> EXCERPTED TEXT:
"Playing the Plame Game"
or
"The Problems of Two Little People Don't Amount to a Hill of Yellow-Cake in this Crazy World."
Those of us in the United States know the story: Ramp-up to the Iraq war; alleged yellow-cake uranium sales from Niger to Iraq; aluminum tubes thought to be nuclear weapons parts; ambassador Joe Wilson's editorial calling fraud on those suspicions; shock and awe tactics by the White House leaking information to the press, publicly exposing Wilson's wife as a CIA agent; the furor that created; the investigation; the prosecution and resignation of a key Bush administration official; the President's commuting of his fine and prison term. That's the headlines.

> DATASET EXCERPTS:
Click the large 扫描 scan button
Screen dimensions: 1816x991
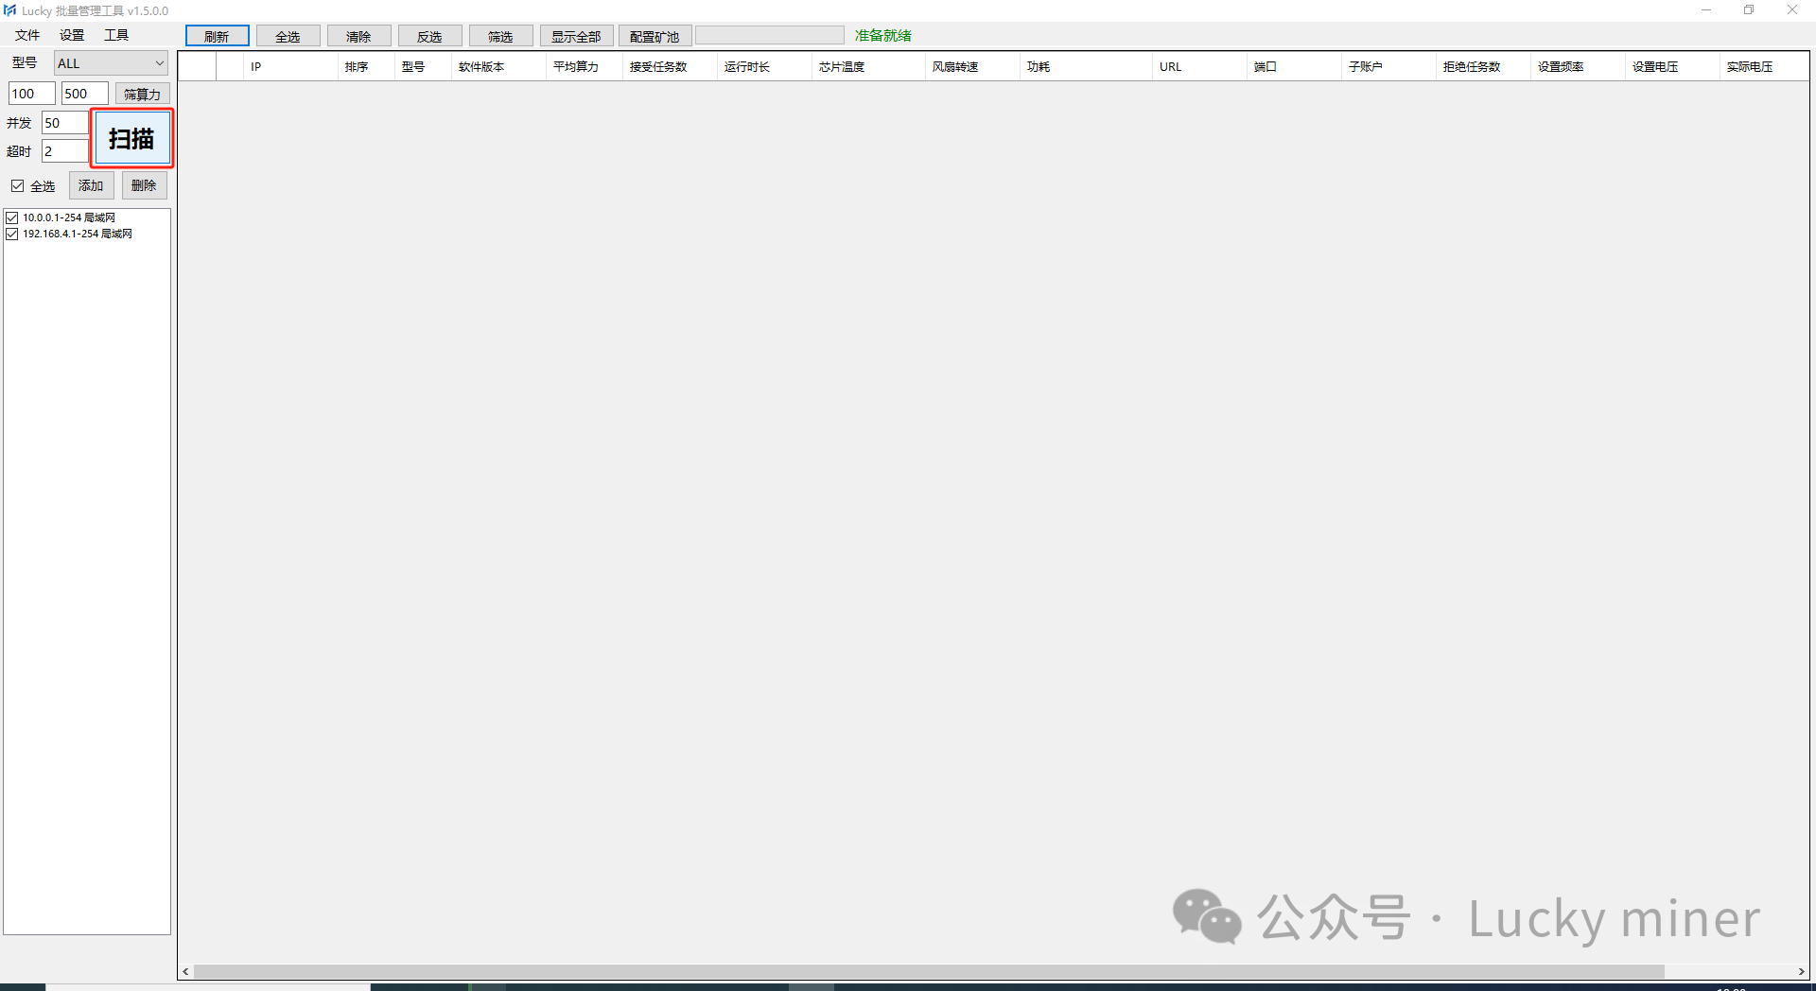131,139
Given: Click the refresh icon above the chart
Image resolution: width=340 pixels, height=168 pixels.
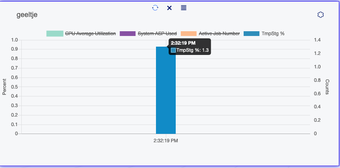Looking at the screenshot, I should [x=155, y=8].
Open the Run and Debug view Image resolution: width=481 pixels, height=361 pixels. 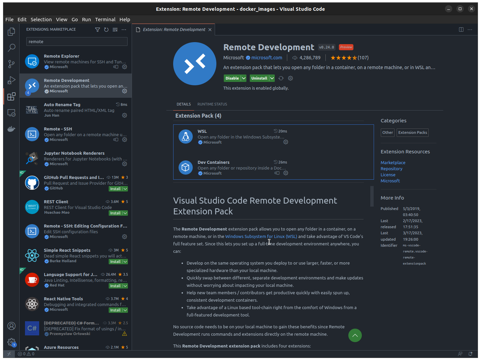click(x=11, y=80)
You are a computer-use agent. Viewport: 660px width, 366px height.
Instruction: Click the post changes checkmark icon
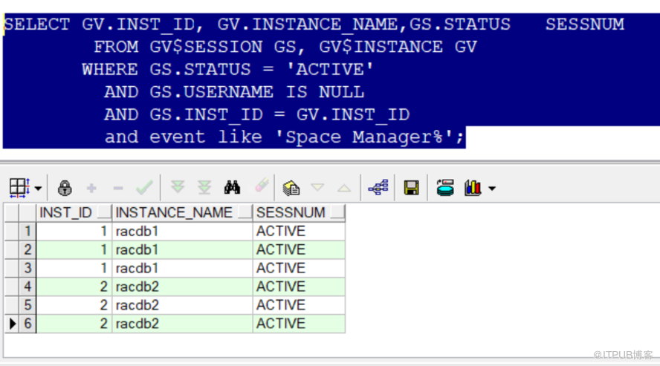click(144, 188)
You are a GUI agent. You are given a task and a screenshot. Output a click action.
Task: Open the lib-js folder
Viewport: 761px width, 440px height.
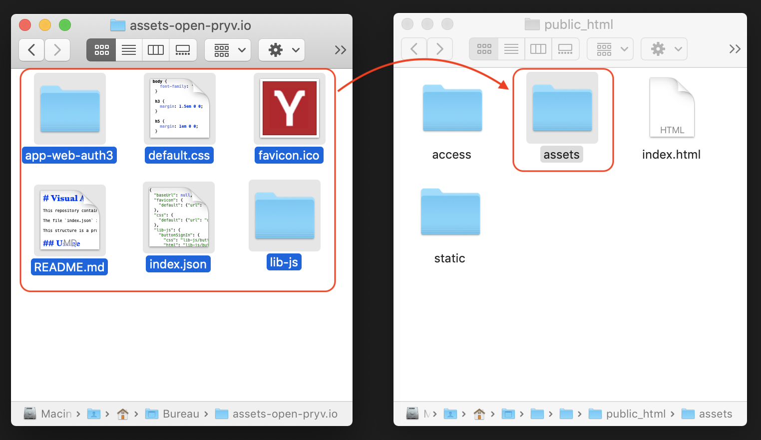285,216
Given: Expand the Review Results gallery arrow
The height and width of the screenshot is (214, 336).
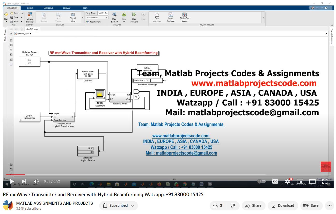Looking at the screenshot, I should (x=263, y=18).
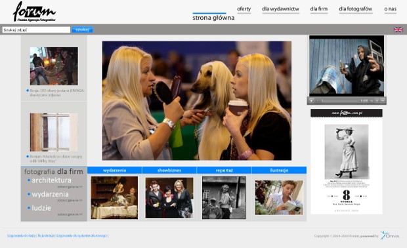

> TASK DESCRIPTION: Continue the piece on the Plame affair, starting after "That's the headlines."

> RESPONSE TO THIS TASK:
But, the nice thing about Doug Liman's film about the case, Fair Game, is that he immediately makes it personal. Using the same gritty techniques used in The Bourne Identity and Go (he is also the director of photography on this one, as he was making Go), he takes us to hot-spots of the world, the cold corridors of power, and the warm cozy homes of the participants, finding the nuances of life and feeling. We watch as Plame (Naomi Watts), posing as a chemical consultant, travels to Kuala Lampur to talk business, effectively dodging a trap with hockey trivia, then, when things get dicey, turns the table on her contact. Plame's cool friendly exterior turns icy when she looks her hostage in the eye and says calmly "If you help us, we can help you. And I promise you one thing: you have no idea what we can do."
Truer words. And she has no idea how true those words are.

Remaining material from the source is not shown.